DIRECTIONS. Write out exactly, excluding pictures, the lines from the one containing "The width and height of the screenshot is (801, 540)." through the end of the data, both included.

MATERIAL PROVIDED START

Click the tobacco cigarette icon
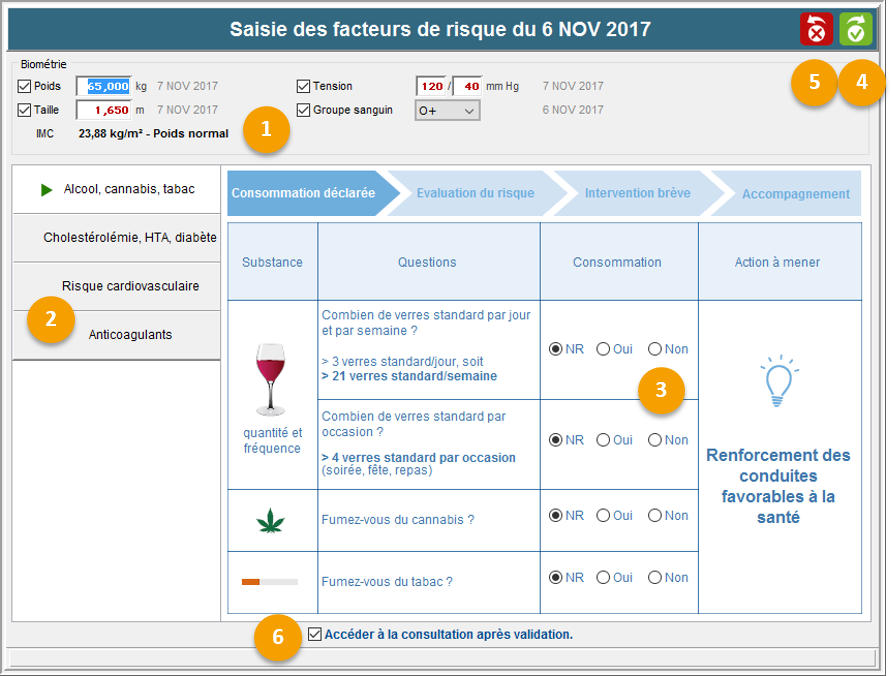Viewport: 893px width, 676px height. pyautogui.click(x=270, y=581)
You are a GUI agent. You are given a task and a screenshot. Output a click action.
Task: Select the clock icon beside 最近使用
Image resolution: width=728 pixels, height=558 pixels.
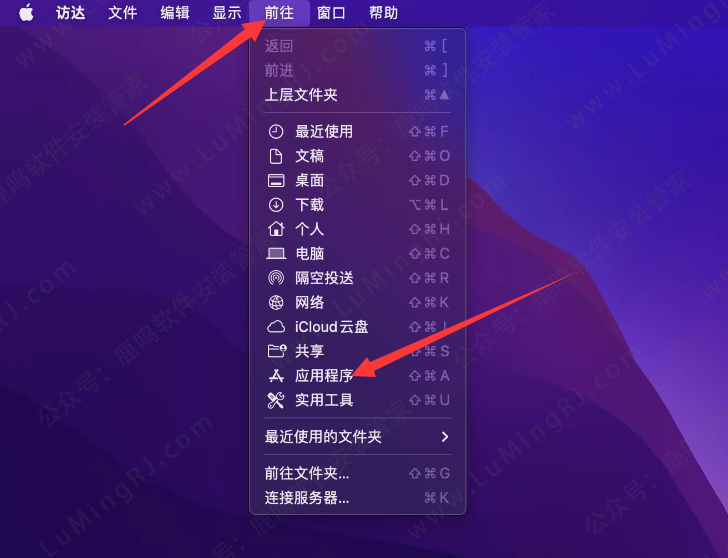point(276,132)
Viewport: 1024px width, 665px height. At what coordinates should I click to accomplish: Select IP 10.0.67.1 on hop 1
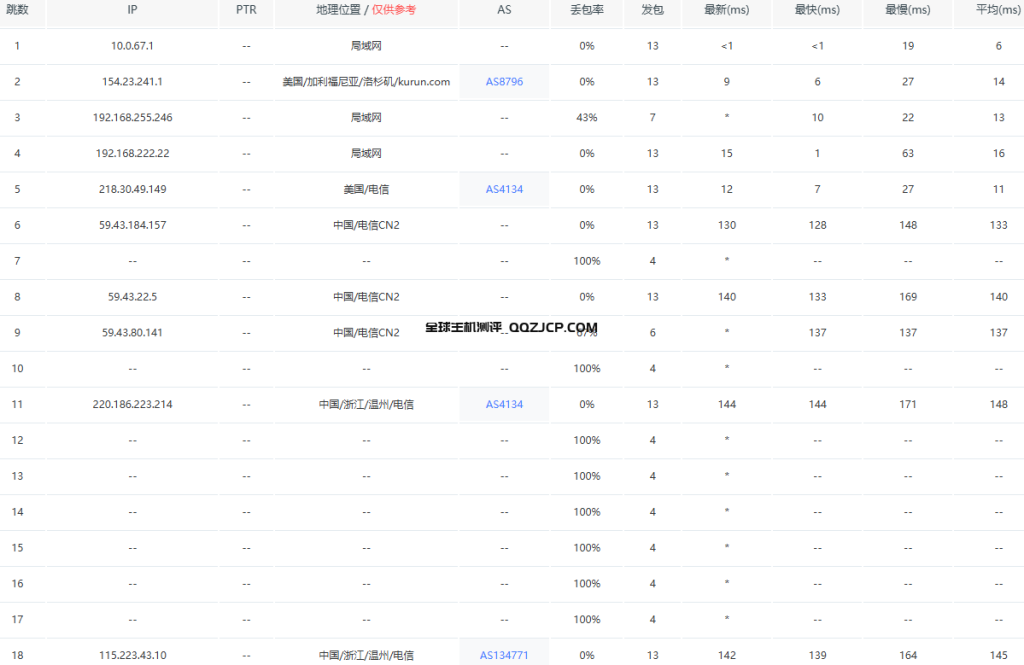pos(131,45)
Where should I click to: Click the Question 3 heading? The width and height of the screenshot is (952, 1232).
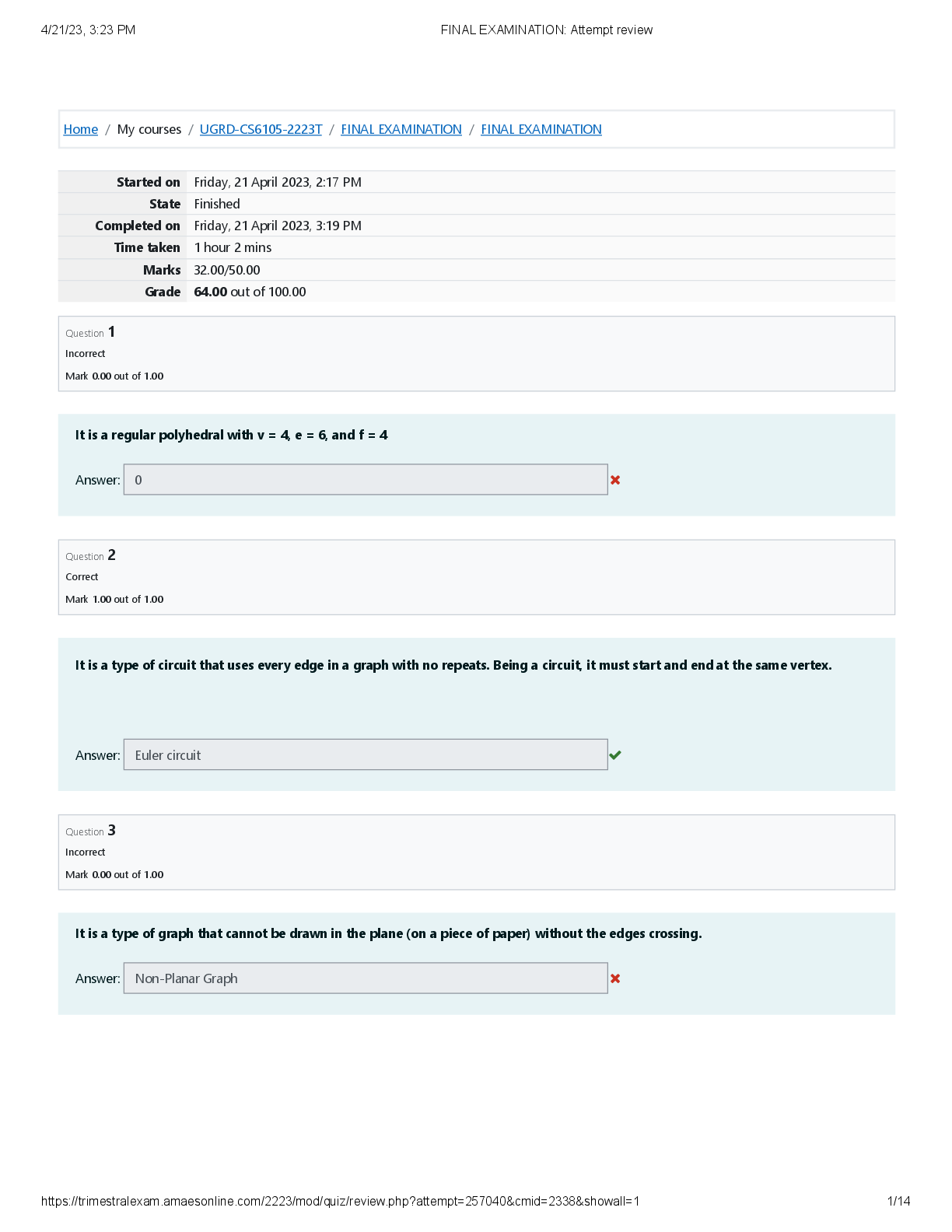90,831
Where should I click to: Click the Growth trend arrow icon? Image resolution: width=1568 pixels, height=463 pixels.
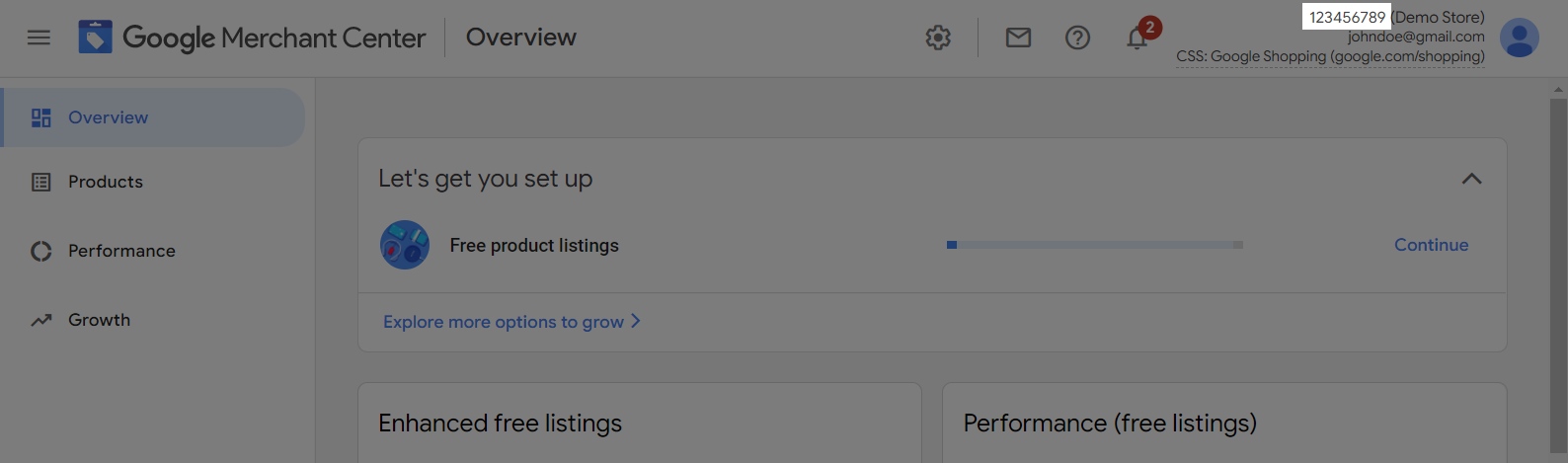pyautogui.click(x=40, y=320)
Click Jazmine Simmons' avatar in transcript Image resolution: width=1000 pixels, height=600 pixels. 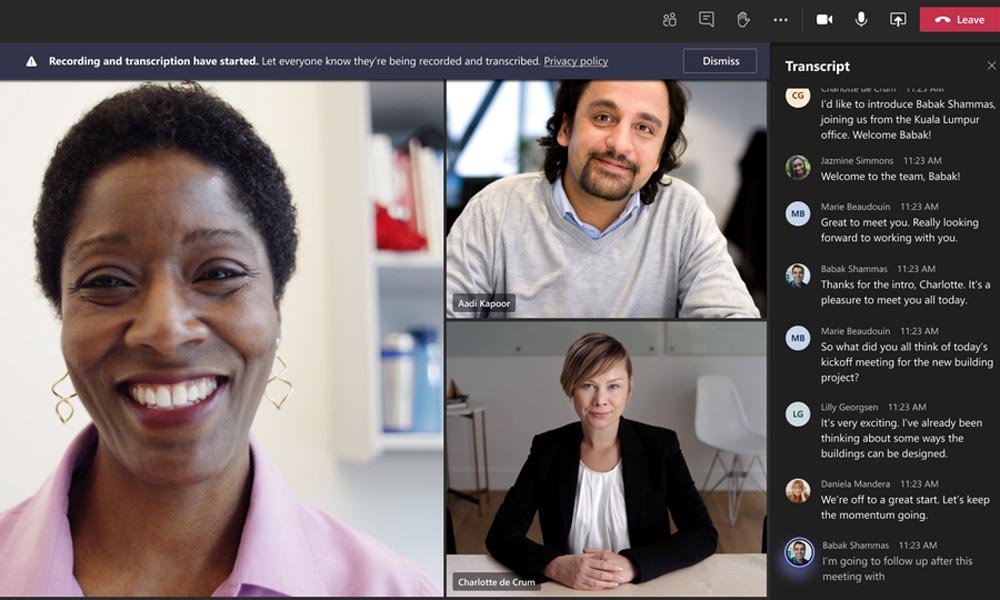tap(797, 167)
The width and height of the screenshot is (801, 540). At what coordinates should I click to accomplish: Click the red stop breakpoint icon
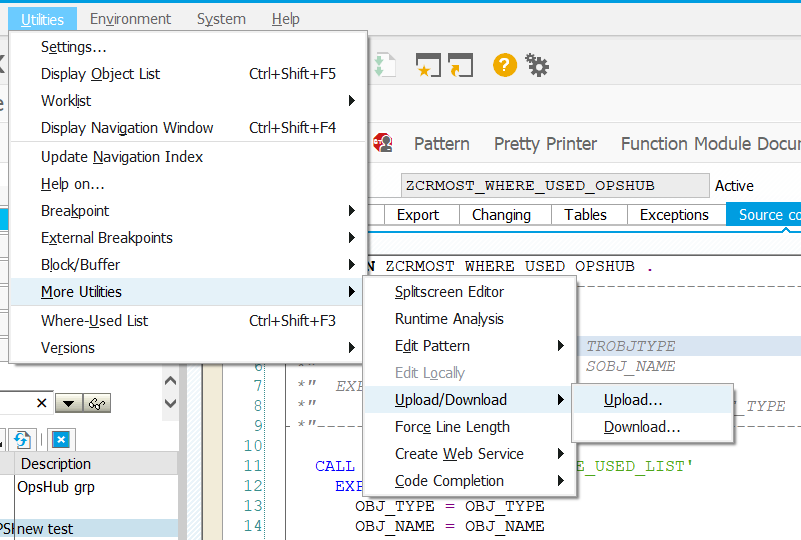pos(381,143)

MATERIAL PROVIDED END

FINISHED EXERCISE.
The width and height of the screenshot is (801, 540). At what coordinates should I click to accomplish: Click the red stop breakpoint icon
pos(381,143)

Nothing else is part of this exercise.